Apple, Samsung Drop International Patent Infringement Cases, but the Fight Goes On

| Analysis

Apple and Samsung made a surprise on Tuesday when they released a joint statement saying they're dropping all of their patent infringement lawsuits against each other outside of the United States. Their unified decision doesn't, however, mean their ongoing fight over mobile device patents is coming to an end.

Apple and Samsung dropped their international patent fights, but aren't giving up in the U.S.Apple and Samsung dropped their international patent fights, but aren't giving up in the U.S.

The joint statement said,

Apple and Samsung have agreed to drop all litigation between the two companies outside the United States. This agreement does not involve any licensing arrangements, and the companies are continuing to pursue the existing cases in U.S. courts.

In other words, don't expect the legal fighting in the U.S. to end any time soonThe agreement does, however,  bring an end to the legal fights in the U.K., France, Germany, Italy, Australia, Netherlands, Japan, and South Korea, which is a start.

Apple and Samsung have been fighting in courts around the world over claims they are infringing on each other's mobile device patents.
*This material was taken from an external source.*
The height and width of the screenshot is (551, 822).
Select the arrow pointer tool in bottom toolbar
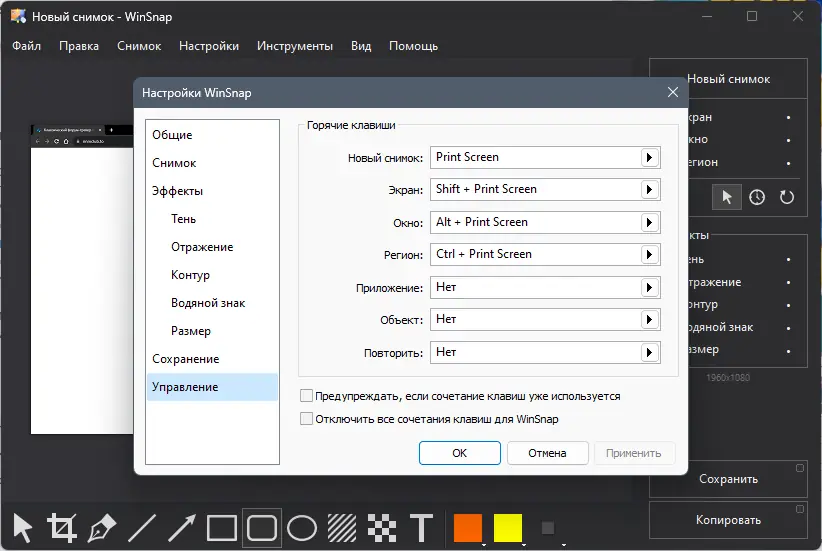click(22, 527)
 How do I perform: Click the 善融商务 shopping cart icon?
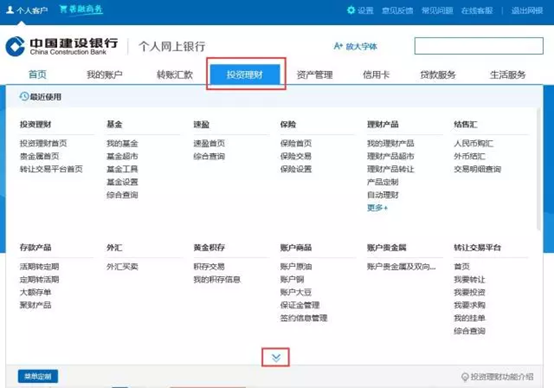[x=63, y=9]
Apple has been claiming Samsung stole its iPhone and iPad designs, while Samsung claimed Apple's devices use its mobile communication patents without licensing.

Samsung has won a few minor battles along the way, but Apple has the bigger wins under its belt. Despite their various court room victories, neither side has been able to gain any significant headway on their multi-year fight. Instead of kissing and making up, the two companies are more likely looking at where their legal dollars will get them the most bang for their buck, and that's the United States.

The companies have been trimming down their legal fights in the U.S., too, with a joint agreement to drop ITC-related appeals. Apple also agreed to drop an appeal it was seeking to overturn Judge Lucy Koh's refusal to impose a sales ban on older Samsung Android-based smartphones. All friendly gestures, but more likely intended to let both sides work on a more focused strategy as they move forward with their current cases.

The most recent U.S. win went to Apple in May when a Federal Jury found Samsung infringed on two of the company's patents, and they also found that Apple infringed on a Samsung patent. The rulings are being appealed.

Apple's claims that Samsung has been infringing on iPhone and iPad-related patents with its Android-based smartphones and tablets sits at the heart of the ongoing fight, and at one point Steve Jobs said he was willing to spend every dollar Apple has to stop Google's Android platform because he saw it as a blatant rip off of iOS. Mr. Jobs no longer runs Apple and has since passed away, leaving the company in Tim Cook's hands, and Mr. Cook doesn't seem hell-bent on courtroom fights.

While Mr. Cook seems to be more open to negotiating, that may not be enough to bring an end to the legal battles with Samsung. Apple has to defend its brands and patents or face losing control over them, and Samsung's pattern says the company would rather copy and litigate than work out deals in advance. Mix all those pieces together and you have a perfect recipe for ongoing court fights.

Both sides know their fight isn't ending, but they also know they can make their courtroom dance more efficient, and that's what's behind their new streamlined strategy: Pick one battle ground, and don't give up.

Comments

Bart B

It makes sense to consolidate all your lawsuits into one manageble lawsuit smile

From a practiacal point of view, why waste time getting lawyers trained in the patent laws for many different countries when you can get away with only needing lawyers familar with one nation’s laws.